In the wake of the call-up, résumés from Russian citizens are flooding nations across much of the post-Soviet region and Turkey, with IT specialists accounting for a fifth of the total, according to HeadHunter, Russia’s biggest online job-search platform.

Natalia Danina, chief of HeadHunter’s analytical department, said demand for blue-collar workers is surging. The age group of 20 through 24 currently counts no more than 7 million people, a steep drop from over 12 million a decade ago, she said.

“These are terrifying numbers,” Danina said. “Besides, many may have health problems because of the stress. There are physically not enough people left!”

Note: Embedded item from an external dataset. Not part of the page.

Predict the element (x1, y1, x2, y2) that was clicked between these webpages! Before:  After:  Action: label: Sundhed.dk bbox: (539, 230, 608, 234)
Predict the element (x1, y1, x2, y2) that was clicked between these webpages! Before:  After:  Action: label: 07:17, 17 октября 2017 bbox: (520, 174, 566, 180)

The elderly, alongside women and teenagers, are also becoming an important source of workers, according to Danina. Migrants account for up to 10% of the local labor market, with Russia growing more reliant on them to expand the pool of low-skill labor.

Migration outflows have meanwhile continued since the start of the year, according to official data published Wednesday, with the number of those leaving Russia in the first nine months more than doubling and rising by more than 323,000.

Labor shortages may become a major vulnerability as Russia heads for a downturn likely to extend well into next year, especially as other parts of the economy come under pressure from sanctions imposed by the U.S. and its allies. Almost half the companies surveyed by the Gaidar Institute said staff shortages will make it impossible for them to increase output even if there’s sufficient demand.

“Fear and uncertainty have caused a very serious outflow of brains and capital from the country, hurting many sectors,” said Evgeny Kogan, a professor at Moscow’s Higher School of Economics. “If this huge potential for development remains outside the country, it will lead to a major future decline in the economy.”